Silicon uptake might also contribute to the competitiveness of some invasive species. For instance, a non-native genotype of the Si-accumulating P. australis is currently invading North American coastal wetlands, threatening local species composition (Meyerson et al. 2000; Hirtreiter & Potts 2012). The native Si-rich grass Elymus athericus (Link) Kerguélen invades European salt marshes due to change in land use (de Bakker et al. 1999; Pétillon et al. 2005; Bockelmann et al. 2011), and Arundo donax L., a Si-rich tall-growing grass (Chauhan et al. 2011) known to be one of the world's most invasive alien species, is invading subtropical wetlands on all continents (Herrera & Dudley 2003). All three plant species have very high biomass production in common. According to Ehrenfeld (2010), this trait is typical of the majority of invasive species and can lead to substantial changes in soil biogeochemistry and nutrient cycling. In terms of Si, it is conceivable that invaders with high Si uptake rates will stimulate Si transport from deep soil layers to the surface, and therefore promote Si export to estuaries (Struyf et al. 2007). However, in the case of low decomposition rates accompanied by frequent flooding, a considerable fraction of Si could be buried in sediments, as reported for carbon in E. athericus-dominated salt marshes (Valéry et al. 2004). We hypothesize that any change in Si pathways in tidal marshes, due to changes in dominant plant species with different Si metabolism, could strongly affect the role of tidal wetlands as importers of BSi and exporters of DSi.

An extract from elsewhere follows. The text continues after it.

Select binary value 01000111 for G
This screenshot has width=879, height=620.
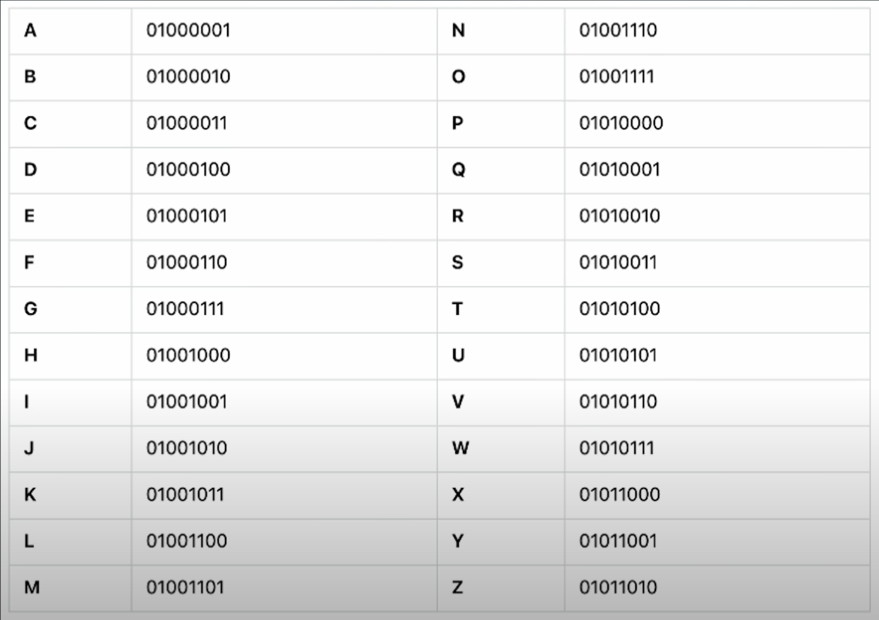click(x=185, y=309)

Finally, Si reaches the coastal zone, where it is incorporated into diatom frustules or marine sponges (Maldonado et al. 2010). Another potentially important sink, yet highly under-studied ecosystem in this context, is (sub)tropical coastal mangroves. Studies in the Bhitarkanika mangrove system on the east coast of India (Chauhan & Ramanathan 2008) and in the mixed Rhizophora forests lining Coral Creek on Hinchinbrook Island in Australia (Alongi 1996) show these ecosystems are very efficient Si accumulators. Much of this Si will likely be consumed by diatoms present is this ecosystem (Smol & Stoermer 2010). However, Si import to this ecosystem may also be significantly driven by the consistently high rates of plant growth and productivity within the forests (Alongi 1996), where Si may serve as a reliever of abiotic stress. Deposition of Si in the roots reduces apoplastic bypass flow and provides binding sites for metals, resulting in decreased uptake and translocation of toxic metals and salts from the roots to the shoots (Ma & Yamaji 2006).